# Task to carry out
The records are set out below this line. Return exactly the lines from the one containing "Given: Open the CCA module in sidebar" through the last, and exclude the pictures.

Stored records
※
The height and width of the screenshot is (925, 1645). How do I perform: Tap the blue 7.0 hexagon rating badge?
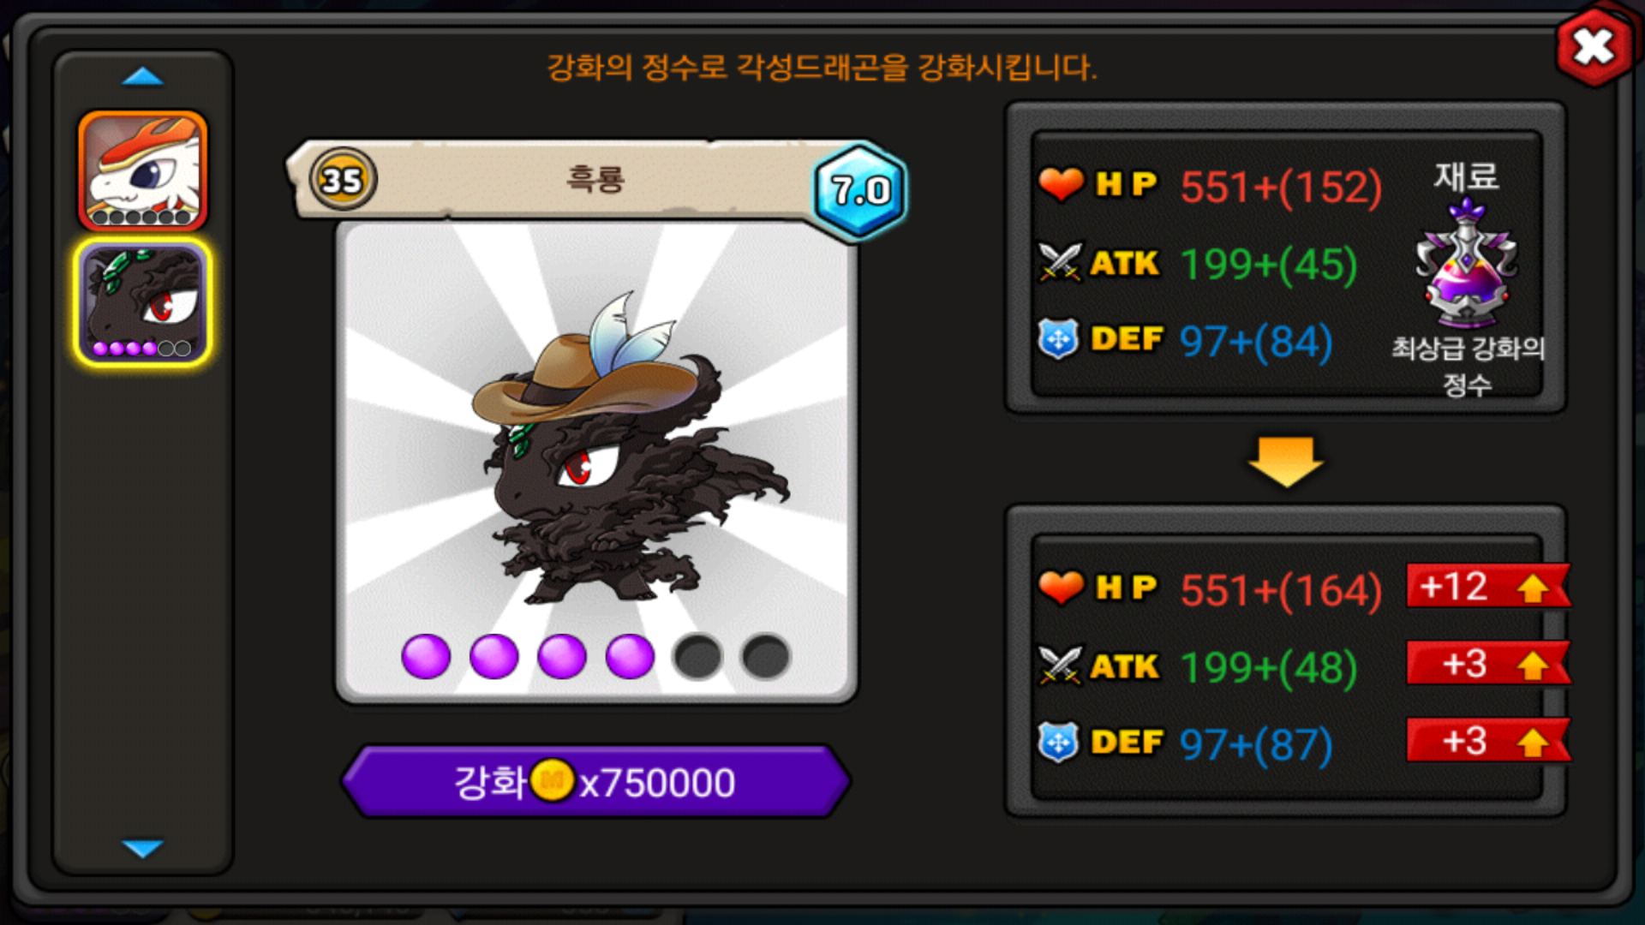click(860, 190)
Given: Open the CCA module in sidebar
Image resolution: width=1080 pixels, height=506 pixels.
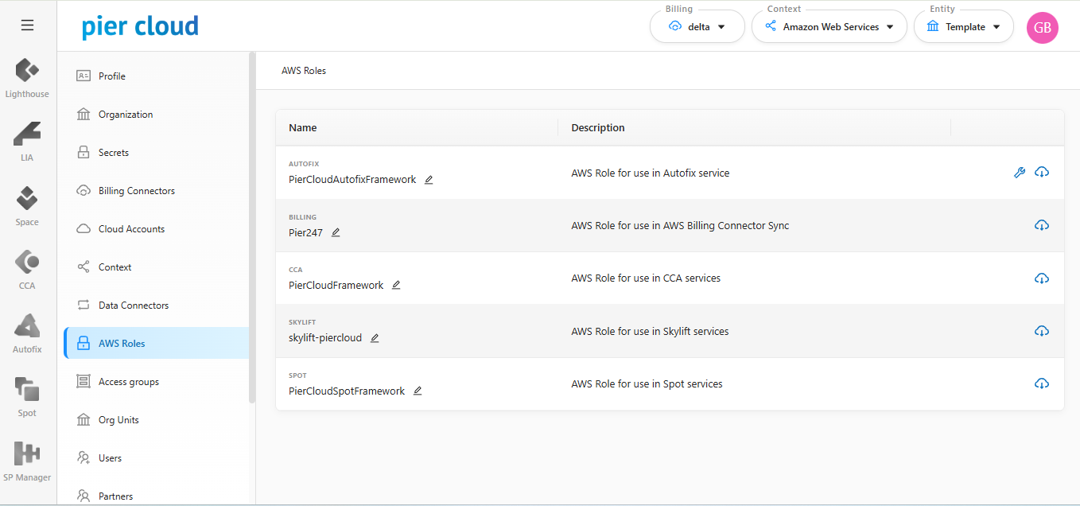Looking at the screenshot, I should tap(27, 270).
※
# Expected answer
Given: Open the CCA module in sidebar
Image resolution: width=1080 pixels, height=506 pixels.
Looking at the screenshot, I should tap(27, 270).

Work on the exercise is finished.